Citation
Khorsheed, Ahmed
(2021)
Role of personality traits and working memory capacity in scalar implicature computation among L2 Malay adults.
Doctoral thesis, Universiti Putra Malaysia.
Abstract
When we say that Some people have lungs, we implicate that not all people have lungs. This scalar implicature arises when we produce a weaker expression instead of a stronger one. Studies on bilingual adults suggest that L2 learners, regardless of their proficiency level, are sensitive to pragmatic violations and they exhibit a superior pragmatic ability on a par with monolingual control groups. However, the evidence obtained from these studies is largely one-dimensional stemming from offline tasks that provide limited information about implicature processing. The reason why some individuals tend to vary considerably in the consistency with which they interpret under-informative sentences also remains under-explored in L2 context.
The present study addressed this issue by investigating scalar implicature computation among L2 adults using an online sentence verification paradigm similar to that of Bott and Noveck whereby participants are required to judge the veracity of categorical under-informative sentences. The study also examined how individual differences in personality traits, working memory capacity, and L2 proficiency would modulate participants’ pragmatic responses and processing times. L2 Malay undergraduate students at two proficiency levels, modest and competent, were recruited to participate in two experiments on scalar implicatures. While the first experiment focused on the role of personality traits in scalar implicature computation, the second focused on the role of the working memory capacity in the same inferential process.
The results revealed that those with weaker English proficiency tended to be significantly less sensitive to scalar implicatures than those with proficiency advantage. The two proficiency groups also took significantly longer processing times to compute the pragmatic interpretation than the logical interpretation. The pragmatic processing slowdown was also significantly larger in the modest English group than that in the competent English group, and thus evidence denoting that scalar implicature computation is cognitively demanding among those with weaker English proficiency.
The results further revealed that the pragmatic responses and their processing slowdowns were influenced by various personality and autistic traits. Those who recorded a high score on the Autism Spectrum Quotient tended to be more literal in their pragmatic readings and they were significantly slower in their reaction times compared to those with low autistic scores. All the participants who scored high on trait Neuroticism also tended to be significantly slower in processing the pragmatic interpretations compared to their peers with low neuroticism. However, the results did not show any significant relationship between participants’ working memory capacity and the proportion of their pragmatic interpretations and their processing times.
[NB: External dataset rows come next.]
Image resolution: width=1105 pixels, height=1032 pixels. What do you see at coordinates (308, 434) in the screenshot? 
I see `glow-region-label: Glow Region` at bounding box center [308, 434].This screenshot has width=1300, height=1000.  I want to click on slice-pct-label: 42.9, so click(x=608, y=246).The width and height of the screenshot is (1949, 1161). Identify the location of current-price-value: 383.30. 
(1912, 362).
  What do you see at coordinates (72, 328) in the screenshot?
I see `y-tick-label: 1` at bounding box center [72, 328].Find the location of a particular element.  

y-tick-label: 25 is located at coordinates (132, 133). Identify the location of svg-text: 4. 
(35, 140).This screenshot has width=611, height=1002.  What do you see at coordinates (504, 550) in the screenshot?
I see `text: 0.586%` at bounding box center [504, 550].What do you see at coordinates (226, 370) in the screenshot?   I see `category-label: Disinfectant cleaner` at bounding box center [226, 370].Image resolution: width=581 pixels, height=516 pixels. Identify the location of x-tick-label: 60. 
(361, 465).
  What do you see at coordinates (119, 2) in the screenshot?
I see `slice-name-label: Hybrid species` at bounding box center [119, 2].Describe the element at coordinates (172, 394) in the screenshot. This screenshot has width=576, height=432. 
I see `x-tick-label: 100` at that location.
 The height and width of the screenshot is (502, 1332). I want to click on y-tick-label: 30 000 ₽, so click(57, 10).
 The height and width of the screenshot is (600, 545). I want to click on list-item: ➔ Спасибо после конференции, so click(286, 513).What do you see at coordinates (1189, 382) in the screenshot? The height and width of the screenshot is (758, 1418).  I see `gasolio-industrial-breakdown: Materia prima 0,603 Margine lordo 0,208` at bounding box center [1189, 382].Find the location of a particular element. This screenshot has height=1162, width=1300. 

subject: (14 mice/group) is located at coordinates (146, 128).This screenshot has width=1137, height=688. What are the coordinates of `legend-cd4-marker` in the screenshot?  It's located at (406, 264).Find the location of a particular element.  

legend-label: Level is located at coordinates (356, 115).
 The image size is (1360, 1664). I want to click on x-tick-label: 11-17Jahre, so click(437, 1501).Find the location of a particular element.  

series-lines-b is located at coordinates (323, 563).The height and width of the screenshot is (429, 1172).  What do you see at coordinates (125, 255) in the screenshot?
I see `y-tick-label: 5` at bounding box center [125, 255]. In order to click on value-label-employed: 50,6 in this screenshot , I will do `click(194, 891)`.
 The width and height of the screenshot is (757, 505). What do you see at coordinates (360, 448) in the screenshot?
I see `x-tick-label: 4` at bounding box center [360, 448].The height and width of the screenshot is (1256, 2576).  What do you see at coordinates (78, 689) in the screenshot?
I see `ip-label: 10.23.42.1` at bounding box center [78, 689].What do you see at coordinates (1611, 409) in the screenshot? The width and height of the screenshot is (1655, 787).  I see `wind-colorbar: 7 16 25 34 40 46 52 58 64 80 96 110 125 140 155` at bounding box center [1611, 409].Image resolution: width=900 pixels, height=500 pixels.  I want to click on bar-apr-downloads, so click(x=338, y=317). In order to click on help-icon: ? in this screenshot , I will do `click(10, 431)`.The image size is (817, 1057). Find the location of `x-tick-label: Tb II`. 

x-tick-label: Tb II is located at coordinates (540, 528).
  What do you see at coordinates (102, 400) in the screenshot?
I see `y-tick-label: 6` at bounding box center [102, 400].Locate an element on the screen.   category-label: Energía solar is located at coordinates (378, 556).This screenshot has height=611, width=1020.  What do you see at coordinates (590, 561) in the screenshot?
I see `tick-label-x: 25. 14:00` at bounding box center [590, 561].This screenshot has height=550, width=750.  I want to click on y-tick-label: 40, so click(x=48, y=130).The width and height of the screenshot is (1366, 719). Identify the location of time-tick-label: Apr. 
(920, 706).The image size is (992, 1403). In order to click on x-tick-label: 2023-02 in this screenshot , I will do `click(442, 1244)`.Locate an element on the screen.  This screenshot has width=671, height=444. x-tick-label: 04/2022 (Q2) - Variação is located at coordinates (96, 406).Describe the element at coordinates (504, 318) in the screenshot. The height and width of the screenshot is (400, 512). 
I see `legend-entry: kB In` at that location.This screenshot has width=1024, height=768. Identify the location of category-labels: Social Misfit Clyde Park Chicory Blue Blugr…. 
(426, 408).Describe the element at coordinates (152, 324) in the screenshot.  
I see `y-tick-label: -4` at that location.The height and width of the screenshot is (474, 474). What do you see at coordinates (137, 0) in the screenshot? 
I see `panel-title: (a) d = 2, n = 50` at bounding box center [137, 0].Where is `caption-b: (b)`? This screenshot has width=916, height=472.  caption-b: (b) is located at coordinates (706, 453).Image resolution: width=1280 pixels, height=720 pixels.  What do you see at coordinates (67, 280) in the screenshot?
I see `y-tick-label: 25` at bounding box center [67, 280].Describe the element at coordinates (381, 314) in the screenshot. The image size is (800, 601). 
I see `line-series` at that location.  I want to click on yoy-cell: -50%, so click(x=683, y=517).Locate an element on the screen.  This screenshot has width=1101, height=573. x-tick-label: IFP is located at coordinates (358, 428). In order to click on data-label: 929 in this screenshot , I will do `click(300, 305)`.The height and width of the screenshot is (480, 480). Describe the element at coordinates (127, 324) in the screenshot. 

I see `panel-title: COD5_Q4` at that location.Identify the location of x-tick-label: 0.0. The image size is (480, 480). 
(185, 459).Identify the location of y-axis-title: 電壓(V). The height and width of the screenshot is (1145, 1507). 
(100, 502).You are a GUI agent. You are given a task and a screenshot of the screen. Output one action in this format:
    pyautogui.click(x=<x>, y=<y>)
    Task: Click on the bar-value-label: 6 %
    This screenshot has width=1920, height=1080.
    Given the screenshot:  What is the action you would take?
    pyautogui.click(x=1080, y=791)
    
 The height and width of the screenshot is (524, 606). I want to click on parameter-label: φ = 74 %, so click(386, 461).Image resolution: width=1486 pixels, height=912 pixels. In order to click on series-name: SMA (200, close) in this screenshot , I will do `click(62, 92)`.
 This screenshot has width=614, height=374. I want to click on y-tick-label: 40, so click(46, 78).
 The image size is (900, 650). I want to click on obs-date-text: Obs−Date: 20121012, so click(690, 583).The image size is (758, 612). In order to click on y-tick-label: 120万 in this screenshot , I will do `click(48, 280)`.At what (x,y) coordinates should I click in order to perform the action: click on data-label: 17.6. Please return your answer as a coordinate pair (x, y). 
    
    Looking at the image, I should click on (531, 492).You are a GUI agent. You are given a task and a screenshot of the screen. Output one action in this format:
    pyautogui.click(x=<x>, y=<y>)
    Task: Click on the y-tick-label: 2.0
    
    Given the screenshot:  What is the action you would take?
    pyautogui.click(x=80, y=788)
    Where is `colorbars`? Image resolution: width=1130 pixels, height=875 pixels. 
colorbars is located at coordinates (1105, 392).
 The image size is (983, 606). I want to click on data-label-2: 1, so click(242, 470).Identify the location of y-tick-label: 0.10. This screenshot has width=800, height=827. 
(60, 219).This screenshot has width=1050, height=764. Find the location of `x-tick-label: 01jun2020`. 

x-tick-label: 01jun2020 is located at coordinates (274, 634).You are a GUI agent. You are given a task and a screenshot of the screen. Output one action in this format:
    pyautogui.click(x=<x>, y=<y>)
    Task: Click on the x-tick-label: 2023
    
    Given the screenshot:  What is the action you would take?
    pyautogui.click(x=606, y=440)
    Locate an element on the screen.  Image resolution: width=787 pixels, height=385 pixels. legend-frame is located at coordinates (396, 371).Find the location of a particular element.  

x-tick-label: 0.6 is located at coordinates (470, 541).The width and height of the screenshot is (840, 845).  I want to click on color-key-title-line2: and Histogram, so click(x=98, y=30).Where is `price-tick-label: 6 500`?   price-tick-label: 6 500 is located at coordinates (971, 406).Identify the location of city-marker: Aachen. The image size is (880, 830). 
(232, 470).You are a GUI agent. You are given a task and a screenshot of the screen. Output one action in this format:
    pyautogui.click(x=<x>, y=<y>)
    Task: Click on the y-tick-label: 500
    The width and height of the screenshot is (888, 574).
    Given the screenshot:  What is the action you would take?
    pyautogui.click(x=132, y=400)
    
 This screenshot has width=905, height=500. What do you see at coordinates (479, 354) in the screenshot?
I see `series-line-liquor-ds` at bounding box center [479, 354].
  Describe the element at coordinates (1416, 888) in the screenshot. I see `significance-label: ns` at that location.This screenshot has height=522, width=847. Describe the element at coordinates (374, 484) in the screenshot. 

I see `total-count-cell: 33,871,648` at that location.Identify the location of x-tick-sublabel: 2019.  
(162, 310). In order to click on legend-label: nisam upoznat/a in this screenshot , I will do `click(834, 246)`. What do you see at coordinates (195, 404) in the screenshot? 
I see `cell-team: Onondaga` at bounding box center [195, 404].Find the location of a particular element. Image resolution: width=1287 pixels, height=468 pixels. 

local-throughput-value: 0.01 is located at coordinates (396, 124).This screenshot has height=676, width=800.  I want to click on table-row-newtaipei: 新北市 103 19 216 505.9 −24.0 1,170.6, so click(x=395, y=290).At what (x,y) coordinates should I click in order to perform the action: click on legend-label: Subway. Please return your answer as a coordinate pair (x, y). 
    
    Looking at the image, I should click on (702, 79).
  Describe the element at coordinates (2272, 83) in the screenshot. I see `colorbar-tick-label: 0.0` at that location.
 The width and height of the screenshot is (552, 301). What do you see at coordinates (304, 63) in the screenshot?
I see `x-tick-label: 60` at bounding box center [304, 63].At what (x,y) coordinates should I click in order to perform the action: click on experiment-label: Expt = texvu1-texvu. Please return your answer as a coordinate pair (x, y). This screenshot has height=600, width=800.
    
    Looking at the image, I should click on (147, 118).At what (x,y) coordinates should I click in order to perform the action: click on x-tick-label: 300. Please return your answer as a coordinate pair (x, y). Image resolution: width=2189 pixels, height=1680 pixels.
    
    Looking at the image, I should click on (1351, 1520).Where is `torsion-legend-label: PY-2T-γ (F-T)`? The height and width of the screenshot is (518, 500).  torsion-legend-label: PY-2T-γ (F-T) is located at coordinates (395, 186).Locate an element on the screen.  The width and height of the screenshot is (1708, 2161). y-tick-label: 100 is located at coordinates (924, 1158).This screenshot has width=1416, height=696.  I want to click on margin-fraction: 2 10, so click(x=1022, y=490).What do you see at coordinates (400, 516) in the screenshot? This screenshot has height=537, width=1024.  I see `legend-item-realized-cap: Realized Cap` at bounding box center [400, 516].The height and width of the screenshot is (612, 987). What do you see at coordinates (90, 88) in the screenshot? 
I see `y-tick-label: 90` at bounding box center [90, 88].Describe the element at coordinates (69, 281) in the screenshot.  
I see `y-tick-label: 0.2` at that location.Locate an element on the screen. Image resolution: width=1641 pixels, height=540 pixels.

This study makes a significant new intellectual contribution to second language research by testing scalar implicatures using an online testing paradigm. The study also provides breakthrough empirical evidence which indicates that the pragmatic ability among L2 adults increases with the increase of L2 proficiency, and thus a novel finding which opposes all previous assumptions obtained from studies employing offline tasks in the literature. These findings provide empirical insights into how L2 learners process scalar implicatures and therefore useful implications for the processing theories in experimental pragmatics and second language acquisition.